» SUPPLIED PASSAGE

▼

You must be doing things very differently from a lot of other people if
you think that's the case.
> Kernel Janitors can pick out some bugs which aren't addressed by
> anyone or got left behind.
IF that happened, it would actually be great. That's what I'm arguing for.
And it was basically what Adrian was doing!
> How else should bugs get handled, sending them to the lkml?
Actually, looking at Adrian's regression lists, yes. lkml worked better
than bugzilla did. By at _least_ a factor of two.
> I'm 100% sure some bugreports will also get lost then, but on the lkml
> they'll very likely remain lost whereas in the bugzilla they'll remain
> as open.
What's the difference between bugzilla and lkml.org? Both have search
buttons. Both archive the old stuff. Both can be pointed to.
> what are your suggestions to improve a bugreporting tool, I'm very
> sure that many people, especially people who want to get into existing
> projects here, would love to contribute.

▲

» CHALLENGES
1 – In the bug-tracking discussion, by what margin does the writer say lkml worked better than bugzilla?
2 – Translate this sentence from the bug-tracking discussion into Spanish: "Both archive the old stuff."
3 – Carry the bug-tracking discussion forward from its final line.

» ENTRIES SUPPLIED
▼

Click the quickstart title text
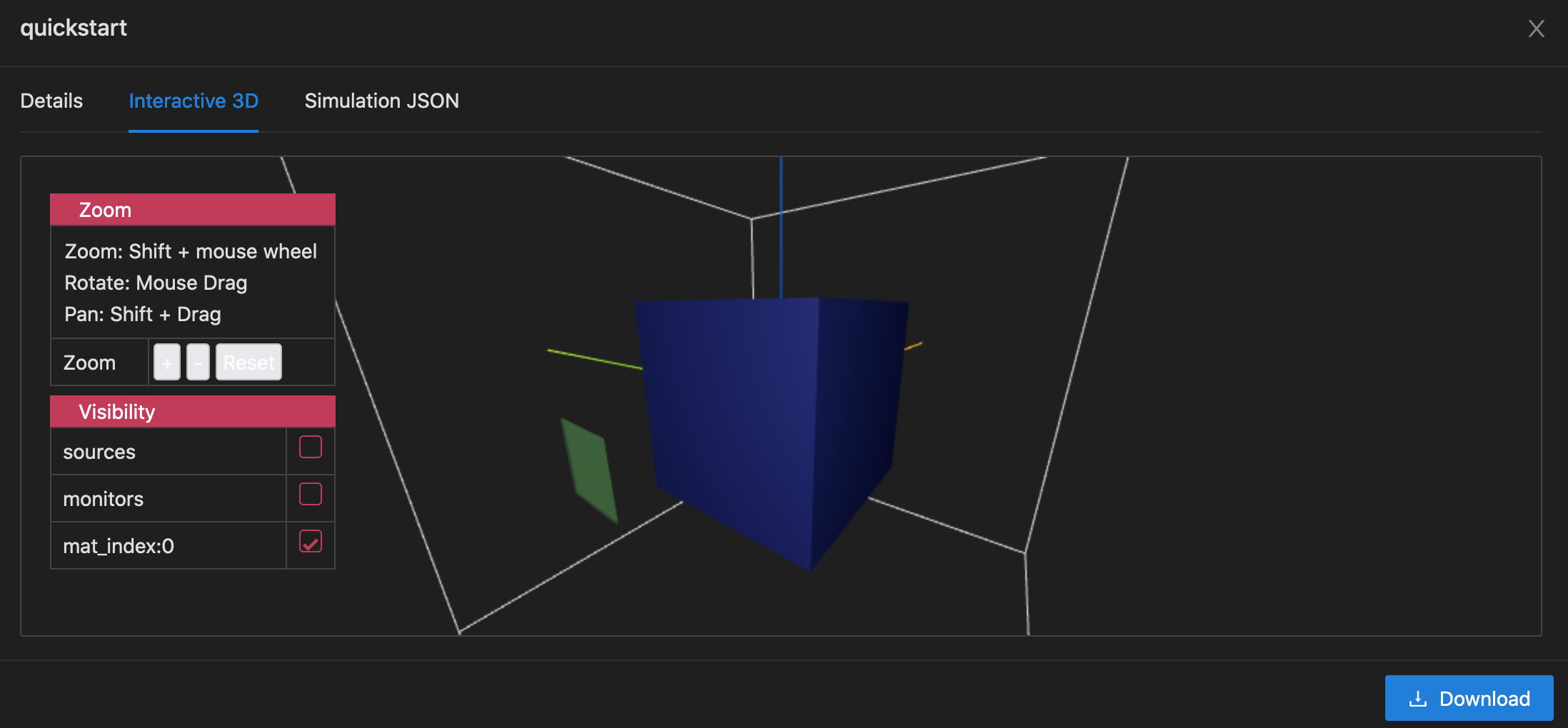 coord(74,28)
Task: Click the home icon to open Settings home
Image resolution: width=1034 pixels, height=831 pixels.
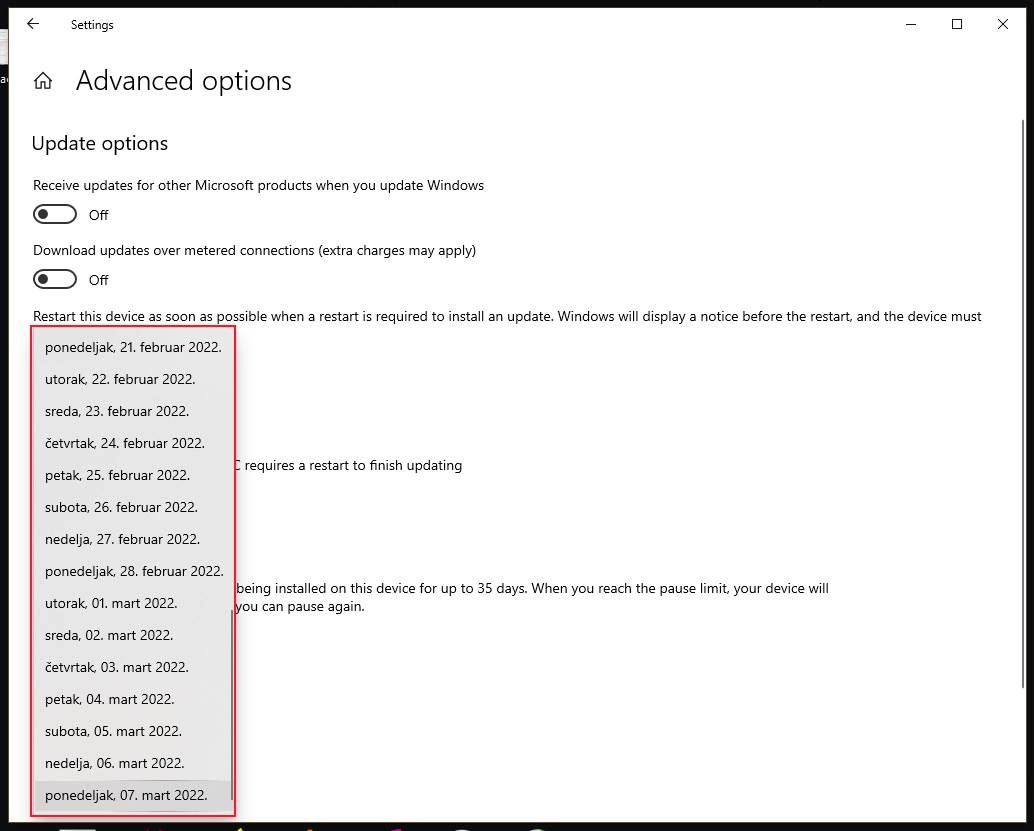Action: [43, 80]
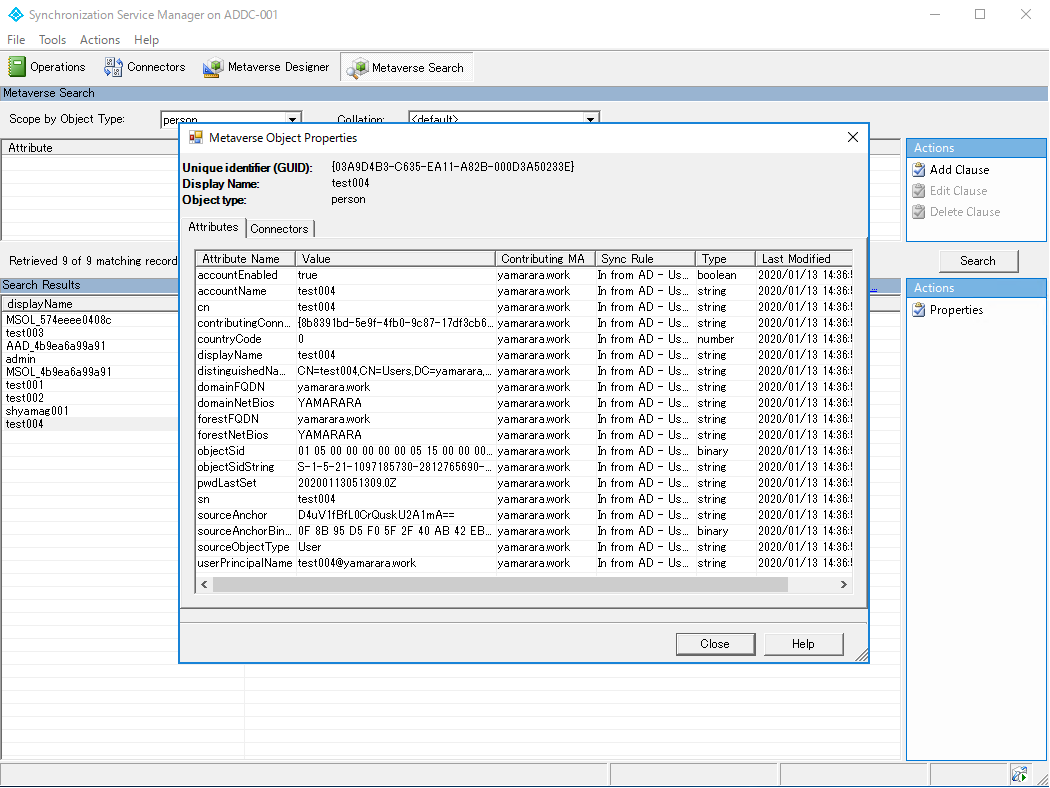Open the Collation dropdown
This screenshot has height=788, width=1050.
(x=593, y=117)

▲

» ANSWERS GIVEN
1 – By at least a factor of two.

2 – Ambos archivan lo antiguo.

3 –
I don't know what the perfect setup is, but I do know that bugzilla is
very close to be totally useless for the top-level maintainers.
Try to think like a person who doesn't maintain *one* specific file in the
kernel, but who can actually make a good judgement about a lot of things,
or at least funnel a problem report to the right person?
And now, imagine that that person is also fairly busy (exactly *because*
he's not looking at a single file, he may be maintaining a huge subsystem
that has multiple submaintainers etc).
And ask yourself whether bugzilla really helps.
> I'd say this is a personal opinion, some people will get along with it
> and some of them will not...
I think bugzilla really only works for very "directed" issues. If you
already know exactly which driver is affected (which is often wrong
anyway: some of the bugs that were due timer breakage got blamed as disk
hangs!) it's almost totally useless.
And yes, maybe that's why you have a much higher opinion of bugzilla than
I do. To _me_ bugzilla is a total mess. There's absolutely _zero_ useful
information there. And I'm pretty certain that is true of a *lot* of other
people too. But if you have a small project, or you maintain a very
specific (and clearly delineated) part of a big project, bugzilla probably
looks a lot more palatable.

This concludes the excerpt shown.